If we don’t get anything for Zastava in Paris, maybe in exchange, we will be offered news, as good and grand, which confirm the sale of Beocin’s cement factory to Lafarge, but that would be like something from Mirko Marjanovic’s repertoire, and therefore couldn’t have the effect of a “new move of the new government”. Anyway, the “grand gesture” doesn’t have to be made in France, but the government of Serbia has to find it somewhere – since popularity cannot be achieved on the ever necessary sorting out of the tax system, for example, nor can the people’s self-confidence be returned by their regular tax payments.

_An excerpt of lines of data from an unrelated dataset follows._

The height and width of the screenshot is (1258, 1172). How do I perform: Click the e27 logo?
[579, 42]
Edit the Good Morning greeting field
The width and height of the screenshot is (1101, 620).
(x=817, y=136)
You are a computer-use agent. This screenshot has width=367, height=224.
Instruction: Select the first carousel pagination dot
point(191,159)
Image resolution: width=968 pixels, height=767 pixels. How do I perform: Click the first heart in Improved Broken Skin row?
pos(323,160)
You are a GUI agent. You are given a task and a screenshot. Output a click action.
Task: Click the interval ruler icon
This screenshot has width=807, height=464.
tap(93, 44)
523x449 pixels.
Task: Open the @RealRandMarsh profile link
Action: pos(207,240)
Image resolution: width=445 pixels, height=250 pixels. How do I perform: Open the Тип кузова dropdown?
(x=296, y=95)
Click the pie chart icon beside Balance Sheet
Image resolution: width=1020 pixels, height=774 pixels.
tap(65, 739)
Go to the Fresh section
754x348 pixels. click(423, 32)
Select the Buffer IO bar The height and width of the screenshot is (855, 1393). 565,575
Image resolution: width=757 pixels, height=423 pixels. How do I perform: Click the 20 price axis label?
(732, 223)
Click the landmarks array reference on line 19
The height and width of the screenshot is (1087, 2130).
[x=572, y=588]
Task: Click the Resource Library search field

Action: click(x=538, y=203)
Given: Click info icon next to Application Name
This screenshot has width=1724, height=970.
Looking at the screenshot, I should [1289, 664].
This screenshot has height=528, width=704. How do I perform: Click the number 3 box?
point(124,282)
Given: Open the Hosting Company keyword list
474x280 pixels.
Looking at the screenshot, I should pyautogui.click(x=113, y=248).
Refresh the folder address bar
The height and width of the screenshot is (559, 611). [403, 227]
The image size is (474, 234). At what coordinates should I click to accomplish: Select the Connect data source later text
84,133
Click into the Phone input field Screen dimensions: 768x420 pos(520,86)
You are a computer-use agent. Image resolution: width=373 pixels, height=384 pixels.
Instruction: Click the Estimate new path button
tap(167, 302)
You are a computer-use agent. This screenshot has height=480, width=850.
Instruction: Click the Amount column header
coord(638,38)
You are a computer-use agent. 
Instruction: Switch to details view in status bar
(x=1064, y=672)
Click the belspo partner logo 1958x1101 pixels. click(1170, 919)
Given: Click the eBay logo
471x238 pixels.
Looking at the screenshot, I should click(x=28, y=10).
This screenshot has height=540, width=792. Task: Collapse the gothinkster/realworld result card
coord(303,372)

Some “brilliant news” on great economic success would probably be comprehended as the beginning of times in which the headline news which open the famous TV newsreel won’t be the ones from sad Northern Kosovo or from the vicinity of Medvedje and, if you will, not even those from Lovcen – because every citizen of this country has had more than his share of torment over the so-called “state issue”, and I don’t see any particular enthusiasm in Serbia (apart from myself and colleague Cerovic) that after the Montenegrin elections “chances are somewhat better” for a reconstruction of the soured brotherhood and unity of the same religion workers between the Danube and the Adriatic Sea. To put it in a more considerate and intelligent way, I at least feel that “holy national and state issues” are less important than that things start finally looking up for us here in Serbia as well so we can at least start dreaming about a new car, new workshop, new job, new salary. Someone will certainly say that those two things are positively mutually conditioned, but I don’t share that opinion.
When on the subject of “grand gestures” – there were some even in the economic history of Serbia. Let’s just remember the agreement of the young Principality (which had just gotten its independence) with the General Union in Paris on a loan for the construction of the Belgrade – Vranje railroad line (365 km), which nominally amounted to one hundred million Franks or more than three annual state budgets of the time (just try to find a loan of five billion dollars today!). True, that agreement caused the huge Bontu affair and a number of other complications, but the railroad line was constructed and placed Serbia on its own economic feet, and its contribution to the modernization of economic processes was enormous. However, critics of this move weren’t lacking back then either, and the radical deputy, Reverend Milan Djuric then assessed that due to the construction of the railroad in Serbia “foreign factory owners and all sorts of bums will follow it, and trade will commence with them, and it isn’t our nation’s duty to trade and grow richer, but to avenge Kosovo”!